Regional and rural homes, however, said they were finding it hard to meet the deadline due to nationwide staffing shortages.

Whiddon's chief Chris Mamarelis said the homes are trying to hire as many nurses as possible but are still falling short.

"It takes an average of two months to find a registered nurse, and in places like Moree, Bourke, Wee Waa, and Narrabri, it can go on for six months," Mr Mamarelis said.

Earlier this year, Aged Care Minister Anika Wells admitted that 'thousands of aged care homes' were still short-staffed before the nursing deadline.

During a conference, Minister Wells said homes will not be forced to meet the deadline, and no homes will be penalised.

Only 5 per cent will be eligible for exemptions, which the government will give to small residential facilities with fewer than 30 approved beds located in Modified Monash Model (MMM) 5 to 7 areas.
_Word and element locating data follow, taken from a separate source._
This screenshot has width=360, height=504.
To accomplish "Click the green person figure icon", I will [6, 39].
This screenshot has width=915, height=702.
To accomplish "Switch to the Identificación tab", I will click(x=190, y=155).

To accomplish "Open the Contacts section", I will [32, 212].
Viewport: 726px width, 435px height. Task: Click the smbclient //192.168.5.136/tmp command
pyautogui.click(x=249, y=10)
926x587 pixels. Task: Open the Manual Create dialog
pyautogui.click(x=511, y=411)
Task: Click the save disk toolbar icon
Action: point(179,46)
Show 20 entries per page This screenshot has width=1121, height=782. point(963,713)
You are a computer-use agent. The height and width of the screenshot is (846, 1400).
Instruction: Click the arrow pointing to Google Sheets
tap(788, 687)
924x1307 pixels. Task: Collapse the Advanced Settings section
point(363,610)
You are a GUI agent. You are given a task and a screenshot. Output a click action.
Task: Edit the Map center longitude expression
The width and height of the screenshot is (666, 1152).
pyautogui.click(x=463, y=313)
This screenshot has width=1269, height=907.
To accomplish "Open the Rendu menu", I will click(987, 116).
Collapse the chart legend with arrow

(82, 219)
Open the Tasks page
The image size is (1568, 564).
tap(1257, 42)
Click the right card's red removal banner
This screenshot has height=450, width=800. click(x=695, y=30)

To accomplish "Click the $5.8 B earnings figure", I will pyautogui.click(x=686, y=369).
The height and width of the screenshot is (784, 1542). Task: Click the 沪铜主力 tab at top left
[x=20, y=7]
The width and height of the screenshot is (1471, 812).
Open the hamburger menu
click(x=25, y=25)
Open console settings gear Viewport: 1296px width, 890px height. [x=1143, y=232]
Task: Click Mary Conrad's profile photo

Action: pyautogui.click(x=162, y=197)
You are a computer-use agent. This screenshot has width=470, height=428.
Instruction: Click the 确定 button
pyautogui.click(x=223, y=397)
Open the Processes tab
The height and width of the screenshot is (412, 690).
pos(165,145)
Whiddon has already applied for some homes to be exempt, but Mr Mamarelis said that if considerable reform did not happen, nothing would change.

"Unless we see a real significant intake of overseas workers and overseas nurses, we're going to be seeing the same issues," Mr Mamarelis said.

"We need continued growth in rates of pay, improved tax incentives to see people work in the regions, and the government making major reforms and working closely with providers."

Mr Mamarelis assured that Whiddon aged care homes will not be closed after the 12-month grace period. 

"The government has indicated they'll be understanding as long as providers were making every effort to find nursing staff," he said.

"If that collaborative approach is there, then we think we'll be able to move forward."

Mr Mamarelis said it was "ludicrous" there was competition between NSW Health, state hospitals and aged care, despite serving the same community.

"The 15 per cent increase has made pay rates more competitive," he said.

"But NSW Health continues to offer larger incentives to attract registered nurses, and that’s taking away from our aged care homes.

"We've called for a collaborative approach and a partnership since the beginning of the pandemic, but we aren’t seeing any signs of that changing."

Mr Mamarelis has called on the government to provide further help to providers in regional and rural areas, with incentives such as tax breaks or quicker processes for overseas workers.

“Providing people with more tax incentives and tax breaks for workers who relocate to the regions," he said.

"They’ve also got to speed up the intake of overseas workers to make it more efficient so we can streamline people and get them looking after our elderly as soon as possible."